The result of the recount saw a different set of candidates elected, and the result was thrown out by the Court of Disputed Returns. Best estimates suggest that the inclusion of the 1370 votes would have produced a one-vote margin of victory, which may have been enough to invalidate the result due to other errors.

Following the decision of the Court of Disputed Returns earlier this month, the Electoral Commissioner, Ed Killesteyn, announced his resignation, effectively leaving immediately. Peter Kramer, the Australian Electoral Officer for Western Australia, also resigned on the same day. At the time, Special Minister of State Michael Ronaldson was quoted as saying that the AEC needed to “regain the confidence” of the community.

This story was followed earlier this week by the appearance of AEC officials before the Joint Standing Committee on Electoral Matters, and questioning of those officials regarding the number of voters who had voted more than once. Liberal Senator Dean Smith described the situation as a “very blatant abuse of the process“.

Clive Palmer has jumped into the fray again, throwing wild accusations at the AEC and demanding sweeping changes to electoral administration to suit his own agenda.

A picture is being painted – of an AEC that is behind the times, incompetent and failing in its duties. This ignores the reality, that the AEC is one of the top electoral administration bodies, demonstrating impeccable independence and a very high level of competency when it comes to running elections. It now seems to suit the interests of some conservative politicians to tear down that regime, and all Australians who appreciate the value of independent and competent electoral administration should be alarmed.

An election is a massive project, and electoral commissions are relatively small organisations. The AEC has a head office in Canberra and an office with a small number of staff covering each of the 150 divisions across the country. When an election comes along, the AEC expands its size rapidly, hiring many thousands of workers to work on election day and in the lead-up.
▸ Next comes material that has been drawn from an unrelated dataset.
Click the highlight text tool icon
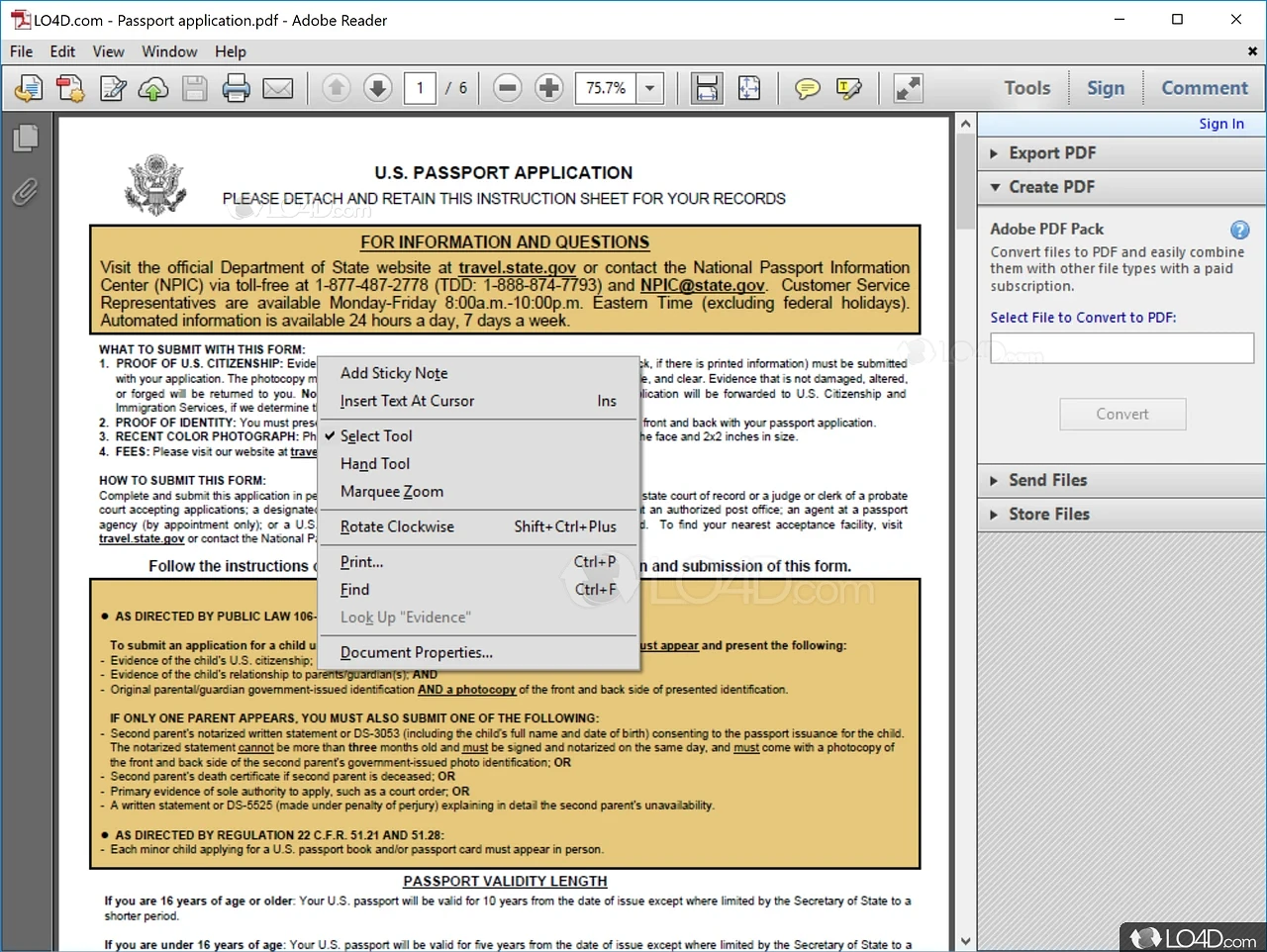The image size is (1267, 952). click(848, 88)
These staff are trained, and wherever possible experienced staff are used, but there is only so much that can be done in such circumstances.

Anyone who has worked as a polling clerk or as a scrutineer would have seen AEC staff who are very aware of their responsibilities, and are very serious about meticulously completing every step of the process and ensuring nothing is done in a way that could call the process into question. This isn’t perfect, and issues arise from time to time, but it is remarkable that Australian elections are run as well as they are, when you consider overseas parallels, and the large number of new staff hired in a short period of time. Anyone who has come into contact with AEC staff cannot argue that senior AEC staff haven’t created a culture that instills a sense of responsibility in staff. The AEC understands its important role, and takes it seriously.

The United States is a demonstration of a possible alternative pathway. US elections are administered by a hodge-podge network of local administrators. Processes and budgets vary widely, so voters in wealthier areas get a better level of service and have an easier time voting than those in poorer areas. Because local administrations design their own ballot papers, they tend to be very ugly and difficult to use. This is to say nothing of the impact of those with an explicit political agenda being appointed, or even elected, to run local and state elections.

I do wonder if Clive Palmer and others who rail about the supposed failings of the AEC would prefer that we run elections the way they do in the US, or if they just haven’t thought it through.

In fact, most of the difficulties in Australian electoral administration are not due to the AEC, but due to laws imposed on them by our politicians.

The AEC is quite unusual, in having a structure in which there is a local returning officer employed permanently in each division, and a divisional office in almost every electorate in the country. The AEC has previously proposed abolishing or at least reducing the number of divisional offices, and has been blocked at every turn by the Parliament (including both sides of politics). Following the problems in Western Australia, the plan to restructure the AEC’s organisational structure has emerged again, and could finally overcome opposition in Parliament. Peter Brent has written about this issue extensively.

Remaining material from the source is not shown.